TASK SET:
(a) In the Squadron Supreme review below, why are mass riots and chaos rampant on the Squadron's world after the Defenders #112 story? Answer in one to three sentences.
(b) The Squadron Supreme review below says the foundations of other major mainstream comics can be seen in the series. List every one it names.

QUOTED PASSAGE:
=== Section Start ===

26 Mar 2008

Working The Boxes: SQUADRON SUPREME #1-12

In Working The Boxes we highlight any recent back issue purchases we've found buried in comic boxes or discovered on eBay that we think are worthy of further attention.


By Matt T

It’s rare that, in a single comic, the origins of a whole plethora of others can be seen. Within the twelve issue run of the much-missed Mark Gruenwald’s Squadron Supreme, the foundations for many of the JLA, Authority, Avengers and countless other major mainstream comics can be seen. Left with some seemingly unrecoverable continuity and a group of characters that were little more than Justice League proxies, Gruenwald forged a truly remarkable run that transcended the ostensibly predictable origins and created an exceptional piece of work.


First, a little history: Roy Thomas created the Squadron within the pages of the Avengers, with the villainous version turning up in #69, under the moniker Squadron Sinister, and the benevolent Squadron Supreme arriving in #85. After confusion and the standard battle, the two forces join against a common foe. The next significant appearance of the Squadron is in Defenders #112, in which an alien entity known has Overmind has successfully enslaved their home planet of Earth 712, with the intention of leading an assault force against the other dimensions. Although the combined might of the Defenders and Squadron were triumphant, their world was left in tatters. The fact that the public were left in the dark as to the Alien mind-control, and Kyle Richmond aka Nighthawk is still president, means mass riots and general chaos is running rampant. The Squadron are accordingly left to clean up the mess, with the civilians less than grateful.

The mini-series picks up in a mire of disaffected civilians and ragged heroes, trying to rebuild a society pushed to the brink of destruction. After growing tired of constantly fire-fighting and simply reacting to worldwide issues, the group decides to take larger actions, such as banning all weapons. Nighthawk disagrees, and promptly leaves the group. After unmasking, the team set about creating a Utopia, installing themselves as peacekeepers elect. And all this in the first issue! The following eleven are split between smaller sub-plots, such as the nuclear-powered character Nuke (!) accidentally infecting his parents with cancer and subsequently going insane - only to be killed by fellow Squadron member Doctor Spectrum - and the bigger picture of trying to change the world.

=== Section End ===

COLLECTED DATA:
=== Section Start ===

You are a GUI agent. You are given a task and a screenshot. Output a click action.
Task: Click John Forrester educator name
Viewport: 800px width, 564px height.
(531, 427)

=== Section End ===

ANSWER LIST:
(a) The public was never told about the alien mind-control by Overmind. Kyle Richmond, aka Nighthawk, was also still president. Together these led to mass riots and general chaos.

(b)
JLA
Authority
Avengers